Congresswoman Abby Finkenauer Fought For More Endometriosis Research Funding and Won

Image Source: Getty / LaylaBird

Endometriosis affects around 1 in 10 women during their reproductive years and yet the condition, characterized by tissue growing outside of the uterus which can cause severe pain during and in between periods among other symptoms, can be misdiagnosed or take years to detect. And, as highlighted in a feature in Cosmopolitan, the condition is one of the least funded by the National Institutes of Health (NIH). On July 30, the US House of Representatives approved an amendment to double federal research funding for endometriosis from $13 million to $26 million annually starting Oct. 1, 2020.

The amendment was introduced by Congresswoman Abby Finkenauer who, on March 5, formed the first bipartisan House Endometriosis Caucus to increase awareness and boost federal funding for research on endometriosis, a diagnosis that she has. That same day she spoke on the floor of the House and shared her story.

Finkenauer, 31 and an Iowa Democrat, has been experiencing endometriosis pain for over a decade and was diagnosed at age 18. "See, a lot of women don't get accurate diagnoses until much later in life," she said, adding that she's had two surgeries to remove the tissue growing outside of her uterus. "I've white-knuckled my way through more flights, events, and days knocking on doors than I can count."

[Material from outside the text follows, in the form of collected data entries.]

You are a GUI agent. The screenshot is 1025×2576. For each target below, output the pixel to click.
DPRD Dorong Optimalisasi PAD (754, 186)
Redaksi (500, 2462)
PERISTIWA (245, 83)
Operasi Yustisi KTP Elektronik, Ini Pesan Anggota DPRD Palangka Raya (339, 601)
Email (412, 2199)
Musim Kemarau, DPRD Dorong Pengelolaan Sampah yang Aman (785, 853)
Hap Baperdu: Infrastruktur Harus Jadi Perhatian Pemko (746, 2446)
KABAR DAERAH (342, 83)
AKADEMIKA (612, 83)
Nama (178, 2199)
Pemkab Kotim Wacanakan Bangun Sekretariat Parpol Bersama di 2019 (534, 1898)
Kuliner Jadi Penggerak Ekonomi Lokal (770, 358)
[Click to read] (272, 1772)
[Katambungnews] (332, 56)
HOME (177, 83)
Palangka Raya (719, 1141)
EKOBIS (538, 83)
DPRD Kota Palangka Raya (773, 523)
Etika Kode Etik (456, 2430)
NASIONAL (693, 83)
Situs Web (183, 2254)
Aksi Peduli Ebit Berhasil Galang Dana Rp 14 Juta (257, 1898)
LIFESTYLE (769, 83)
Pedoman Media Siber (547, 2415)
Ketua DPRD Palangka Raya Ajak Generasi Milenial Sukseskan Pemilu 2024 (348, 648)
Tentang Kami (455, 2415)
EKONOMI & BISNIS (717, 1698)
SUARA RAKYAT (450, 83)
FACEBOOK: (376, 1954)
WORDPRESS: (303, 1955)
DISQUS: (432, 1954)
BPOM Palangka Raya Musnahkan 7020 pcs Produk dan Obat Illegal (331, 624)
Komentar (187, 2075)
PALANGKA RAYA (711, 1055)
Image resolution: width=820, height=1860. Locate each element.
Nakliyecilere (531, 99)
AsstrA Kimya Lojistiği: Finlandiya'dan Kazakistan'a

Endometriosis, Finkenauer said, should be more well-known, and it shouldn't be this frustrating to cope with. She's heard stories from women and loved ones of those who have the condition — and it touches more people that she could have imagined (200 million women worldwide and seven million women in the US alone). You can watch her nine-minute-long speech in full ahead.

"What I found since sharing my speech, I am very much one of the lucky ones," Finkenauer said in a video she posted on Twitter on the day the funding amendment was passed. "You see, this condition can be very, very severe where some women have had to drop out of the workforce, who have lost future family planning, who have lost decades of their lives, because of this condition that is underfunded, under-researched, and does not have the cures available for women who need them."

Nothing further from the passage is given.